It is amazing how our understanding, perception, and feeling for an era is colored (so to speak) by the photographic technology that was on hand to record the events. When we float our history-curious consciousness back before about 1950, for example, most of us probably will find our mind filled with mental images that are strictly in black and white.
Civil War scenes, the trench battles of World War I, the D-Day invasion, Depression-era farmers, famous politicos, artists, movie stars, and scientists of the late 19th and early 20th centuries–do they ever scroll past your mind’s eye in color? Probably not. (Thank you, high school history books!)
Now, take a look at THIS LINK and see what you think [February 2017 NOTE: The original link died. This new link shows 49 rare color images from the Great Depression era]. I am betting you will find these images fascinating. As social commentary and documentary photography alone many are quite powerful, but the colorization adds an intoxicating secondary effect. It is as if these people were still alive today and you could walk next door and visit them…they are your friends and neighbors…your current famous public figures…they are us. They are simply dressed up in period costume, that’s all. Or so it seems.
There is something about seeing the color of the eyes (especially this), the clothing, the signs, the buildings, the natural environment, that brings these scenes even closer to our hearts.
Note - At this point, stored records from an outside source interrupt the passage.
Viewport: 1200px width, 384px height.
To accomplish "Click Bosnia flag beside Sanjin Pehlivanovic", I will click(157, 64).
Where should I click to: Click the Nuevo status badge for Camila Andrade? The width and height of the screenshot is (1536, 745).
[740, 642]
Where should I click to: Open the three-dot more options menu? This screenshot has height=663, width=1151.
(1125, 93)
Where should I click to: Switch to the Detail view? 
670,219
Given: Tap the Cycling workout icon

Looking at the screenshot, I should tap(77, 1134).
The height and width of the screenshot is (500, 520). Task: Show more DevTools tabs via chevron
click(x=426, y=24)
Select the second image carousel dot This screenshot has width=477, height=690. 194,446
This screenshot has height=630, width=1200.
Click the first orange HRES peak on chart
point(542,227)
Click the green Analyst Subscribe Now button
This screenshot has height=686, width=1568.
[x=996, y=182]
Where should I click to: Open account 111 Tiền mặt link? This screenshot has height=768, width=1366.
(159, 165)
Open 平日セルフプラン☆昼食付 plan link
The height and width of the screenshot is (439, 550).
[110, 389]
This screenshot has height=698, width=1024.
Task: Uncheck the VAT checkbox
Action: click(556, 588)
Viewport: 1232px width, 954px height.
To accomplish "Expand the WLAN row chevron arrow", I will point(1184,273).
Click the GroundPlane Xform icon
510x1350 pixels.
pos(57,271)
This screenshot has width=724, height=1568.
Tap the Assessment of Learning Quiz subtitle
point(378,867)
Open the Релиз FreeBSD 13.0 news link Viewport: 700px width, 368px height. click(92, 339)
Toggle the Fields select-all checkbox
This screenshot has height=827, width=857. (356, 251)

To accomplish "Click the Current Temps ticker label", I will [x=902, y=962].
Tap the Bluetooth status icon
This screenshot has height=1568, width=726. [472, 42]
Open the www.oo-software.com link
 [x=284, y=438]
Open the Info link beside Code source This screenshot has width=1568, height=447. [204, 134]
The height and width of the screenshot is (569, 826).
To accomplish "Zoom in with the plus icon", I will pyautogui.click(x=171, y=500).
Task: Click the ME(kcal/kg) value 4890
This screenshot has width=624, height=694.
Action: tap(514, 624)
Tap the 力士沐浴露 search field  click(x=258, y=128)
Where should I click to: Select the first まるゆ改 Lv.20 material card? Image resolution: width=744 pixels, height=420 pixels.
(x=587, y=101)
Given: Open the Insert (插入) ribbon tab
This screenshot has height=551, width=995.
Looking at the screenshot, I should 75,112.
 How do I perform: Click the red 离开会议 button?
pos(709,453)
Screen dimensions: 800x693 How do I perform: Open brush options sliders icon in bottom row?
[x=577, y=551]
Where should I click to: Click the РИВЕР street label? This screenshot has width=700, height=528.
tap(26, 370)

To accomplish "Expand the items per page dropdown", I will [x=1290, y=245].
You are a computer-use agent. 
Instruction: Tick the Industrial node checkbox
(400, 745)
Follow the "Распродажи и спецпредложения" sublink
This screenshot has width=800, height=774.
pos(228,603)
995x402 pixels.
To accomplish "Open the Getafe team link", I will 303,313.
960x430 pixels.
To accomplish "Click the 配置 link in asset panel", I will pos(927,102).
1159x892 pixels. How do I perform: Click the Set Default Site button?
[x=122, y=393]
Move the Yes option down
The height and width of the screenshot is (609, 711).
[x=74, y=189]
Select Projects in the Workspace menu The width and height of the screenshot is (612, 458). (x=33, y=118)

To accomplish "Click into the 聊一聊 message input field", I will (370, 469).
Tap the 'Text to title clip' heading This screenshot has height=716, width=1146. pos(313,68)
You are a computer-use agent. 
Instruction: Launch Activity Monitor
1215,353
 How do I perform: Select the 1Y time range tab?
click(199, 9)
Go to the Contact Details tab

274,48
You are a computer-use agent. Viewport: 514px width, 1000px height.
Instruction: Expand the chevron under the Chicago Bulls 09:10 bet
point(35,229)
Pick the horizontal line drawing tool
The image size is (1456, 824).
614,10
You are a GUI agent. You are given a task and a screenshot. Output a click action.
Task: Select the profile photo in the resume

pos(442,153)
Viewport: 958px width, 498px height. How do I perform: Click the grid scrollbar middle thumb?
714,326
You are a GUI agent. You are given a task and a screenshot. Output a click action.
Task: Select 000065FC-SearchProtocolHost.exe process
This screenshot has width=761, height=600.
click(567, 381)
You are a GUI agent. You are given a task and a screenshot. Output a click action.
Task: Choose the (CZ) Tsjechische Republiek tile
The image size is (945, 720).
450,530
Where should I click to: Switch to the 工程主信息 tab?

I personally sense more of a shared humanity…ancestors who are no longer exiled to that strange, distant, and separate world of monochrome ghosts.
What do you think?
[Some of the images you’ll see: Albert Einstein, Marilyn Monroe, Louis Armstrong, Clint Eastwood, Winston Churchill, President Lincoln, Walt Whitman, Helen Keller, Charlie Chaplin, Red Hawk of the Oglala Sioux, Babe Ruth, Lee Harvey Oswald, the Kennedy brothers…then, scenes from New York, the Great Depression, the Dust Bowl, a burger joint, an ice wagon, the Hindenburg Crash, a Samurai training camp, the Baltimore slums, a rural Carolina store…and many others.]